Got up this morning to minus 31 Celsius.  Had to hustle out to the road with my garbage for the pickup.  Stoked up the wood fire.

This week I spent time devising parameters for my book cover, and giving direction to the graphic artist.  I know what I want but I don’t have the expertise with graphic software.

And I spent time with a cartographer (They call ’em GIS specialists nowadays) to order maps for the novel.  Earlier I had spent countless hours debating with myself about whether I should go with maps for a novel.  But since landscape is a character in this story, I decided to go for it (them).

Two days ago I opened a copy of “Prester John”, by John Buchan.  I had acquired this library discard copy some time ago because I remembered I had studied it when I was a high school student, and I had liked the action and the characters and the landscape.  (Which are elements of the kind of novel that I admire and wish to emulate.)  I wanted to review how he handled them.

And the frontispiece is . . . a map.

So I am simply advancing a great literary tradition.

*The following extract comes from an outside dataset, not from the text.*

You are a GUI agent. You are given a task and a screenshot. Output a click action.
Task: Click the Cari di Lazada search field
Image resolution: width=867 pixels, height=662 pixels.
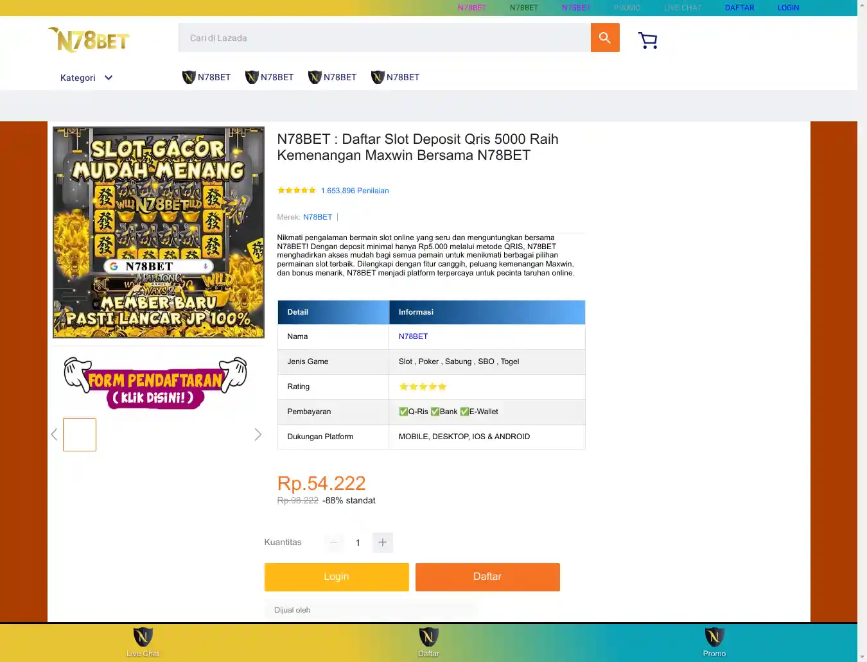pyautogui.click(x=385, y=38)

I have also devoted hours to compiling questions for the Ontario Provincial Police, and this week I interviewed an OPP detective.   My novel, “The Beardmore Relics”, features the OPP assisting the civilian protagonist to solve crimes (Yeah, you heard that right).  I needed to verify a few things about how real detectives operate, because up till now, I’ve been winging it. 

Conclusion – I’ve been amazingly accurate.  Just a bit of tweaking to do.

By the end of next week, I should be finished my vetting and rewriting.

Vetting and rewriting.  That’s the hard part.